- **Task goal**
Carry on the earnings call transcript about soybean oil and refining margins from the point where it stops.

- **Source text**
++++++++++
Thank you. Thank you. Our next question comes from Tom Palmer of JP Morgan. Tom, your line is now open. Please go ahead.
Good morning, and thanks for the question. um the the details on the crush moves um i think andrew's question was helpful but maybe um we could dig a little bit more into what's happening on the oil side i mean we have seen soybean oil prices come down over the past couple months the futures curve does suggest some continued pressure as we move into 24. it sounds like you have plenty of visibility um the demand is very strong on this side but maybe just some color on what might have caused this downward price move and whether it's more temporary in nature in your view.
Yes, thank you, Tom. Listen, North America refining margins are lower in this quarter. I think if you look at last year, the high price always were impacted by supply chain disruptions from the Russia-Ukraine war. So I would say this is a more normalized environment. We have also some positive timing impacts due to the pronounced rain and HOVO market movements pulling forward some of those gains. I would say when we look at the forward quarter, We see refining margins to remain strong, but maybe decline from the elevated highs we saw in 2022 and the early part of this year. Biodiesel margins are also coming out of the highs, as maybe the ring value component of margin has declined as the industry is building a bank of rings. We still have not seen a significant pull from the RD demand that has been building, but we maintain our expectation of how much is going to be built there. So we think that is coming. The other thing you need to think about oil is that demand for food oil is very strong and has rebounded. And there are expectations now that with El Nino, we might have, and with the natural maturity of the plantations in all Southeast Asia, that we might have a little bit less supply of palm oil and all that. So although we're coming off the highs, we continue to be constructive about margin stabilizing at a strong level in the RPO area. Great. Thank you.
++++++++++
- **Provided material**

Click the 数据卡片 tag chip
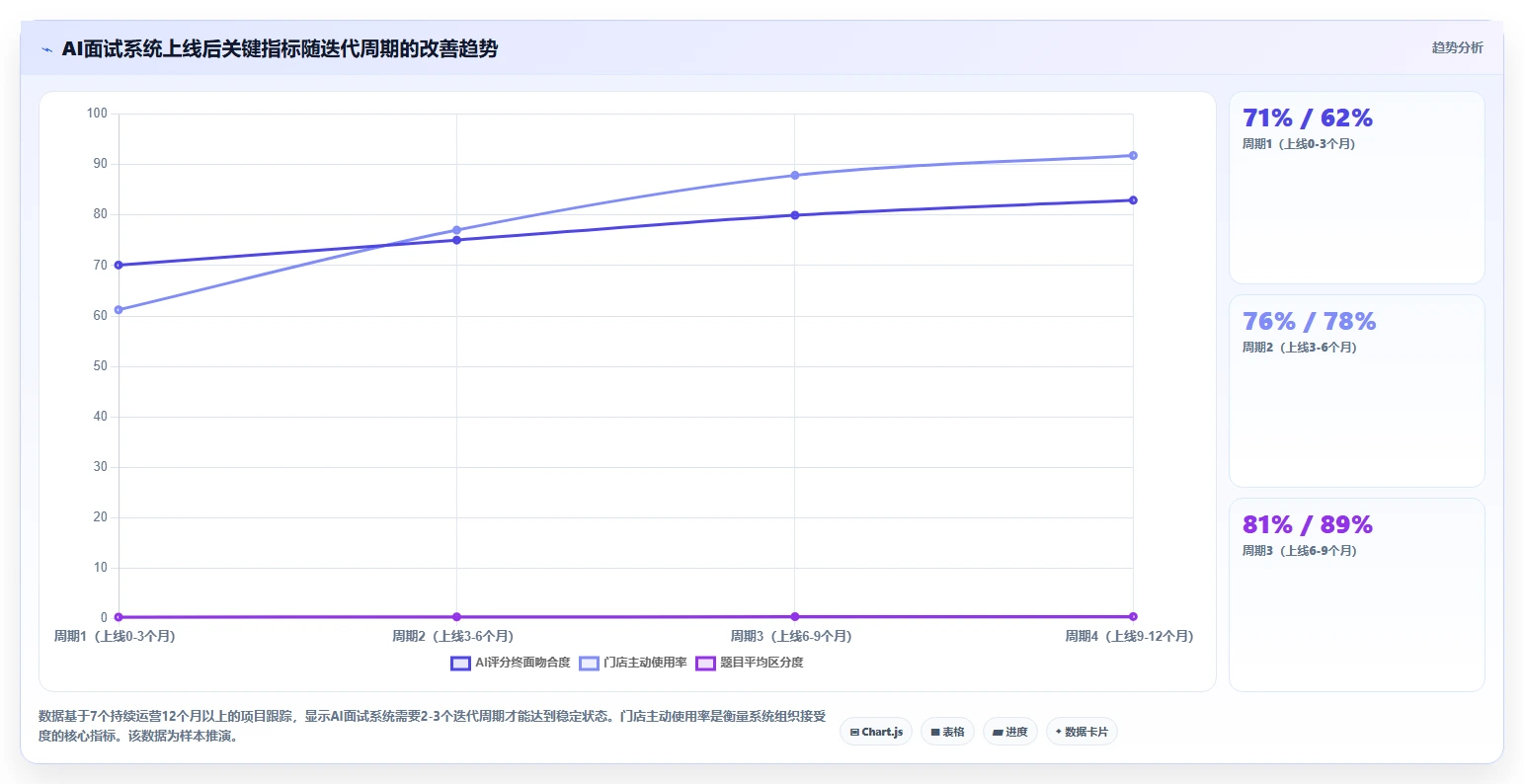 tap(1082, 732)
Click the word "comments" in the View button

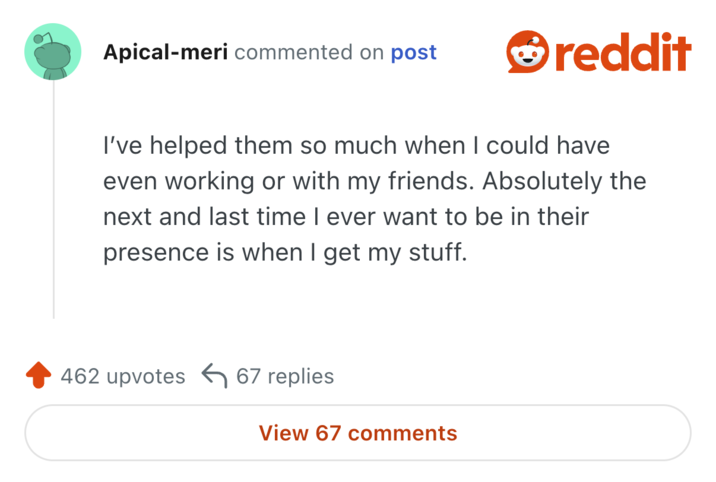click(x=402, y=433)
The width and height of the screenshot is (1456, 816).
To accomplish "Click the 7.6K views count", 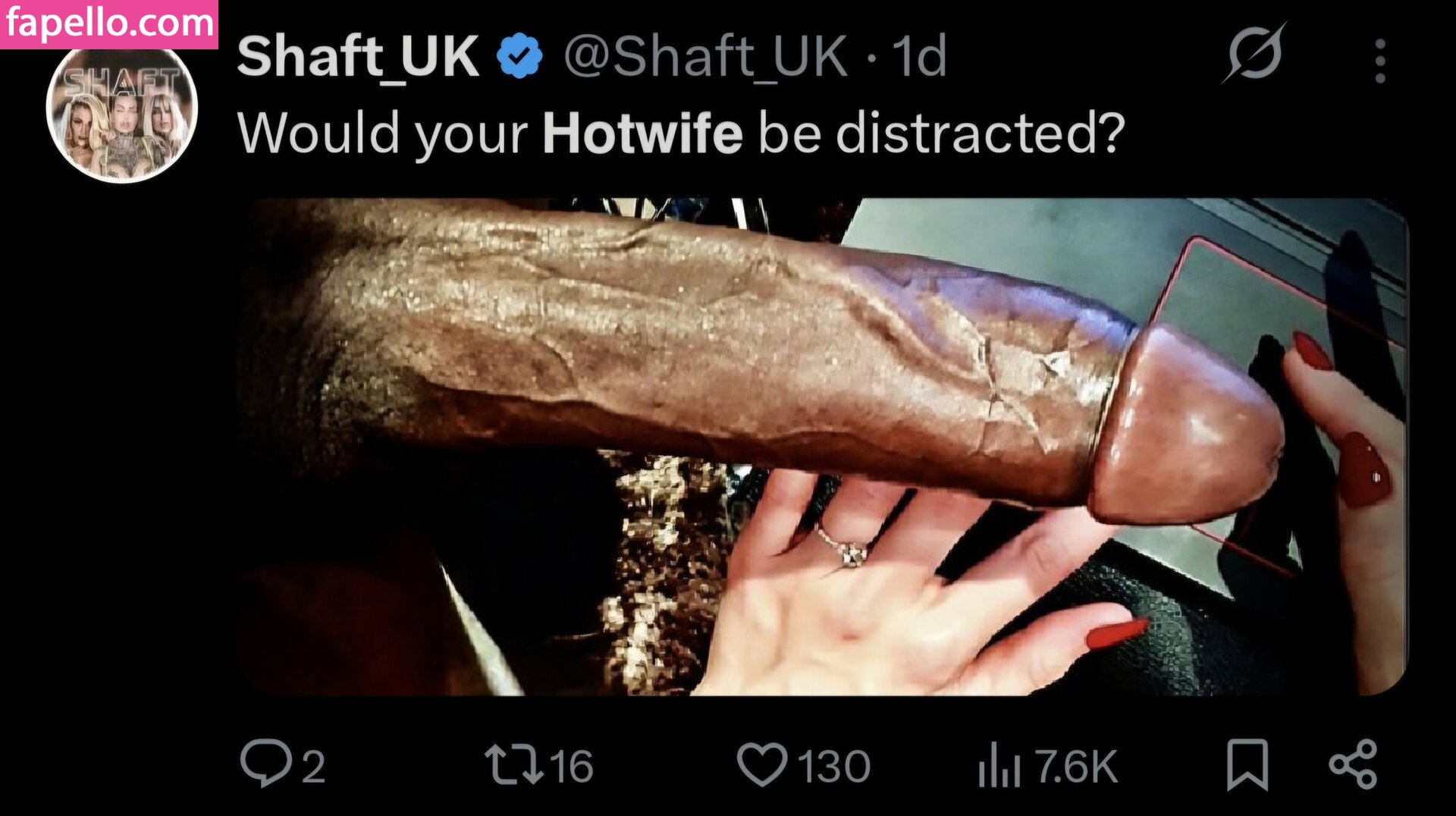I will [x=1076, y=766].
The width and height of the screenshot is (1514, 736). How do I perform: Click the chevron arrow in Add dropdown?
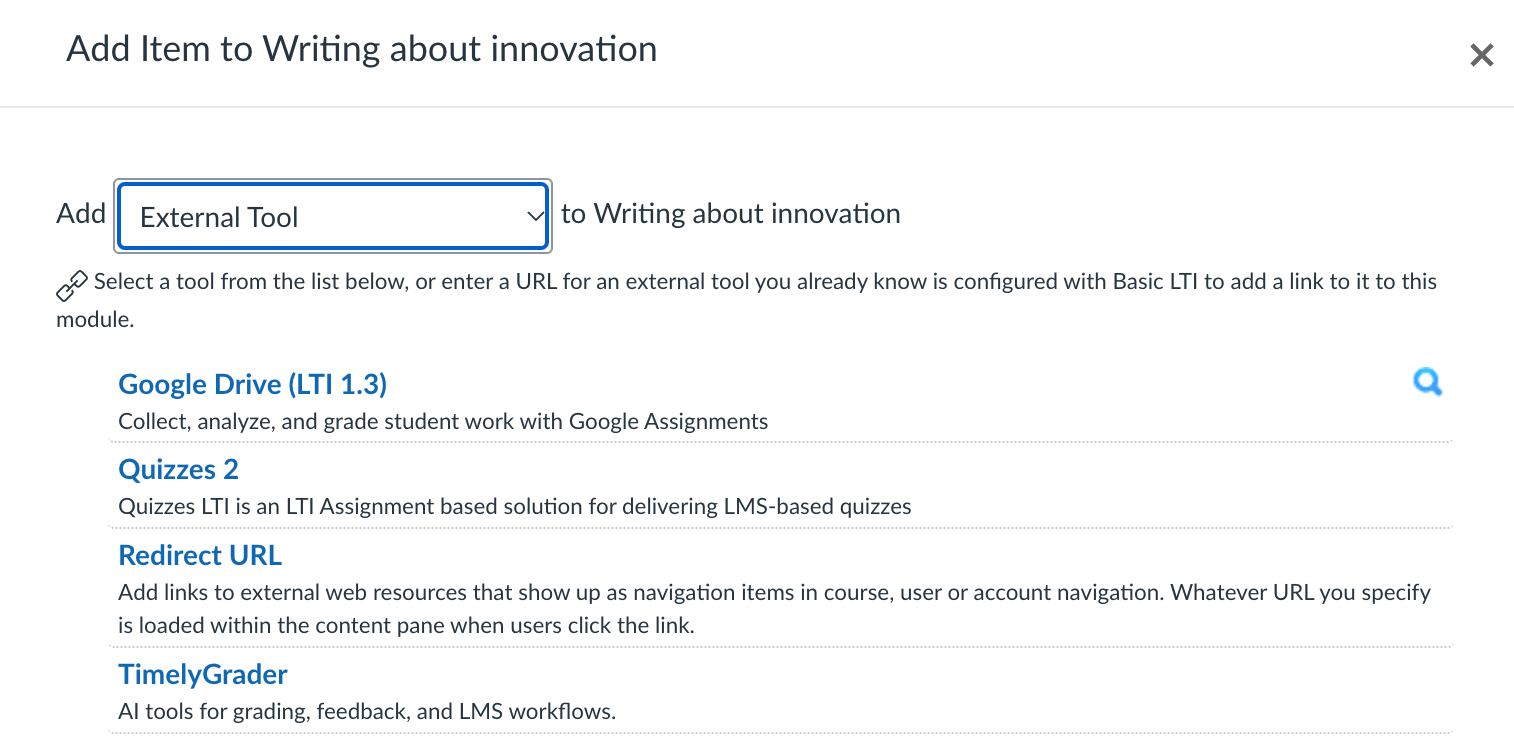(x=534, y=216)
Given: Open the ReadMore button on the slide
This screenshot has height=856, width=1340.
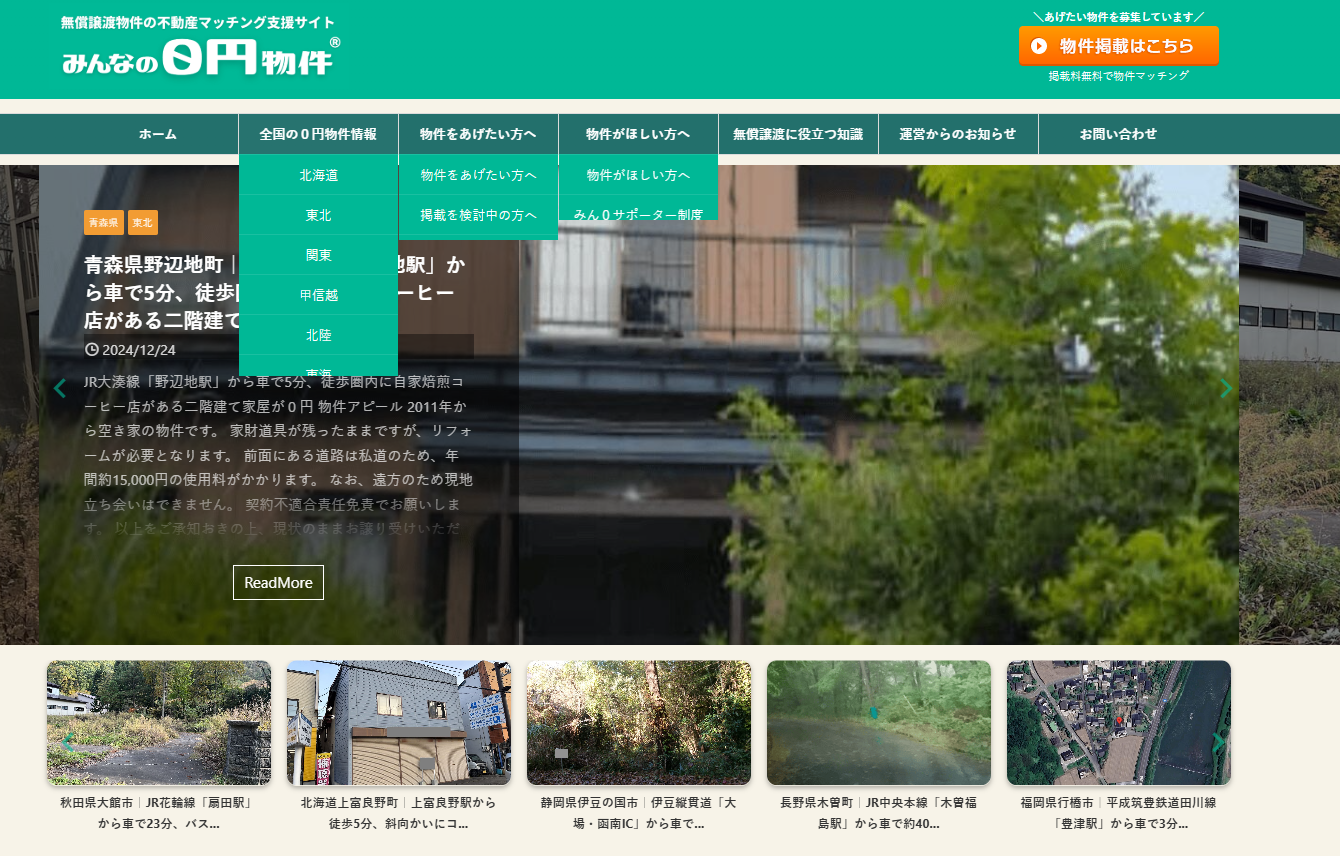Looking at the screenshot, I should coord(278,582).
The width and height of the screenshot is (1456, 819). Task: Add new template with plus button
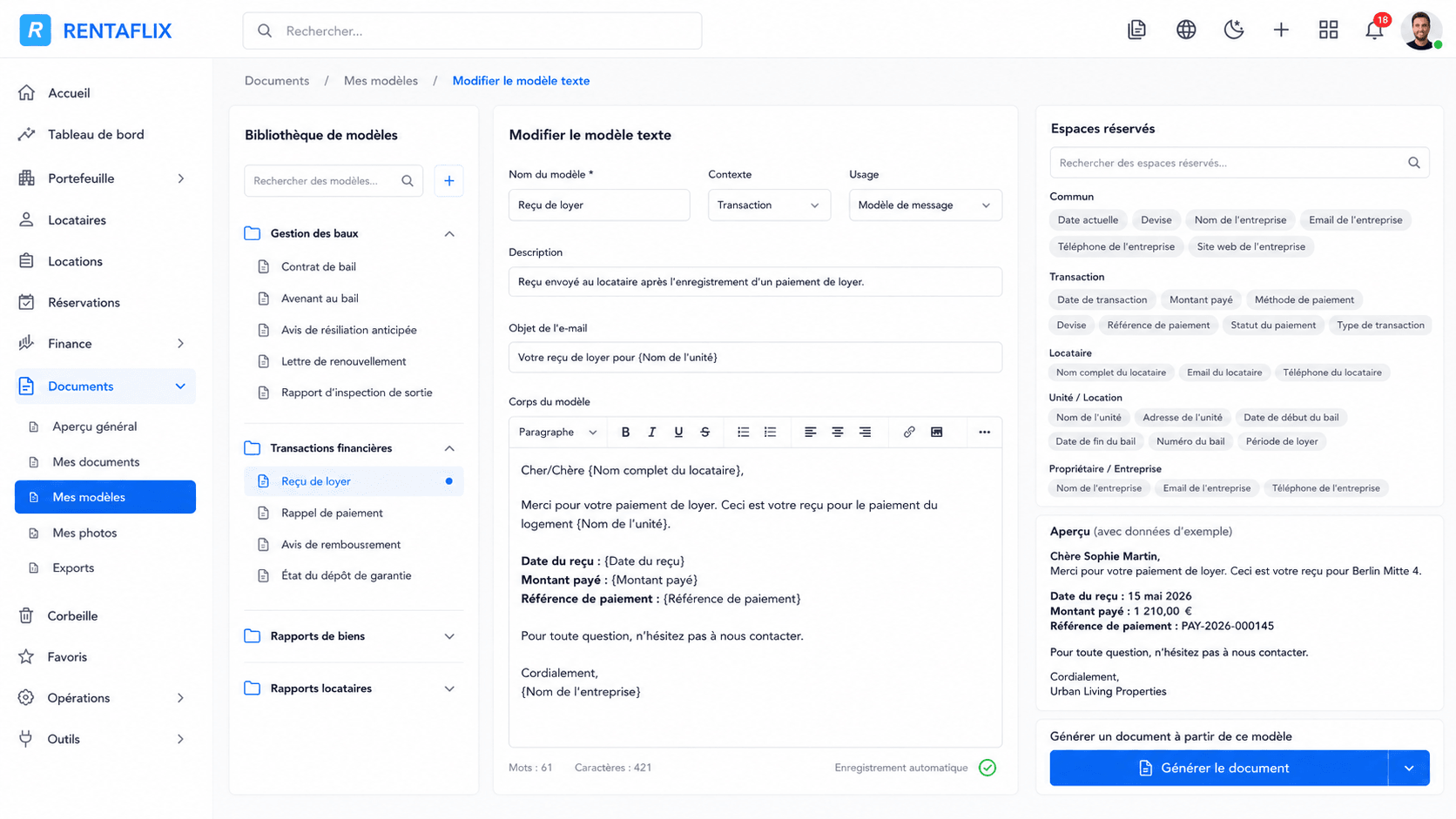tap(449, 181)
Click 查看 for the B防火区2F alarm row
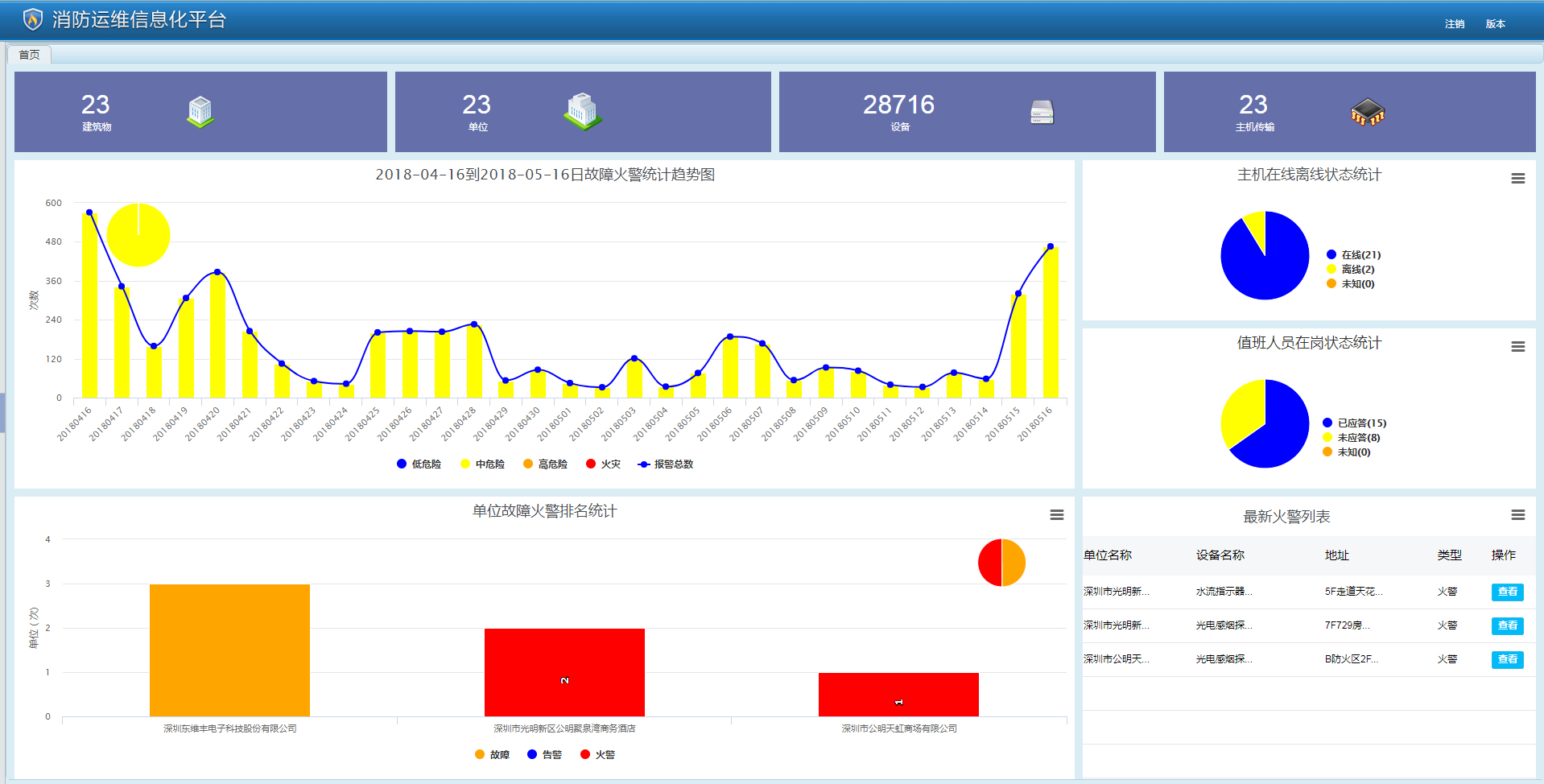Screen dimensions: 1544x784 click(x=1507, y=659)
++++++++++
- **Result of this task**
thank you our next question comes from adam samuelson of goldman sachs your line is now open please go ahead uh yes thank you uh good morning everyone um i was hoping to maybe maybe dig in on on the the carb solutions uh outlook and maybe if you could just parse the non-ethanol pieces a little bit more and i think in the in the prepared remarks you'd alluded to kind of a favorable start to contracting in North America, sweeteners and starches, and maybe elaborate on what you are actually seeing there. Um, maybe better frame kind of the incremental capital investments to come in that business. Obviously there's a lot of transformation work happening in that business. That's not all mature kind of come to fruition in the near term, but, but better contextualize kind of what, what the actual level of investment that you've already committed to there there is. And, If I could just ask a clarifying question on the last point on RPO, how much was the timing benefit in the third quarter?
About $95 million. Okay.
Thank you.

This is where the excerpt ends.